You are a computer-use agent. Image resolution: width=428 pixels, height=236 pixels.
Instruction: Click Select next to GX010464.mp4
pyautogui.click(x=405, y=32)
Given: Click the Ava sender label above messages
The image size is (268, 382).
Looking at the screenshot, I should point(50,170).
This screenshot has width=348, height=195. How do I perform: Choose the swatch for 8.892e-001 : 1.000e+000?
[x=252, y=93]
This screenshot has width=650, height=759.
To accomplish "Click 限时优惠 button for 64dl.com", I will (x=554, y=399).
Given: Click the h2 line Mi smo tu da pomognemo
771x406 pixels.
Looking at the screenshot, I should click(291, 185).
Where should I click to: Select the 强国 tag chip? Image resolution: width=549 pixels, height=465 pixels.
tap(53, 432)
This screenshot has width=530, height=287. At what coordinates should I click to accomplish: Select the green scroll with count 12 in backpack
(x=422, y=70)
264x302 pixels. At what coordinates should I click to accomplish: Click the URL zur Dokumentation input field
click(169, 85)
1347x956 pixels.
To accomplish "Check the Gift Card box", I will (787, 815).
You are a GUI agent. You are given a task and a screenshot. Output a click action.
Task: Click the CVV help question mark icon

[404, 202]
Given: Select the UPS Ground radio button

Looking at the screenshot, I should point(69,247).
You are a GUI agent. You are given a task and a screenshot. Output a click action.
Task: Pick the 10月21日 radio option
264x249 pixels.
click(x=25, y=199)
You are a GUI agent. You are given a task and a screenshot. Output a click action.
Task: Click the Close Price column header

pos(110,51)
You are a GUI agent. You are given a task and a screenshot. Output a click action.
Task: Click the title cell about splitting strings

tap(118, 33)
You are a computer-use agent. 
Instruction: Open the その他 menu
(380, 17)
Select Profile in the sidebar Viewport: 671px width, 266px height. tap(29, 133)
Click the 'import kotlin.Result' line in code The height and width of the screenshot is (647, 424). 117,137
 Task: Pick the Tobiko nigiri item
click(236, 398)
+++
> **DESCRIPTION OF THE TASK**: Return, unchanged, everything from the line containing "264x302 pixels. At" down to the line containing "Looking at the screenshot, I should point(69,247).".

> **ANSWER TO THE TASK**:
264x302 pixels. At what coordinates should I click to accomplish: Click the URL zur Dokumentation input field
click(169, 85)
1347x956 pixels.
To accomplish "Check the Gift Card box", I will (787, 815).
You are a GUI agent. You are given a task and a screenshot. Output a click action.
Task: Click the CVV help question mark icon

[404, 202]
Given: Select the UPS Ground radio button

Looking at the screenshot, I should point(69,247).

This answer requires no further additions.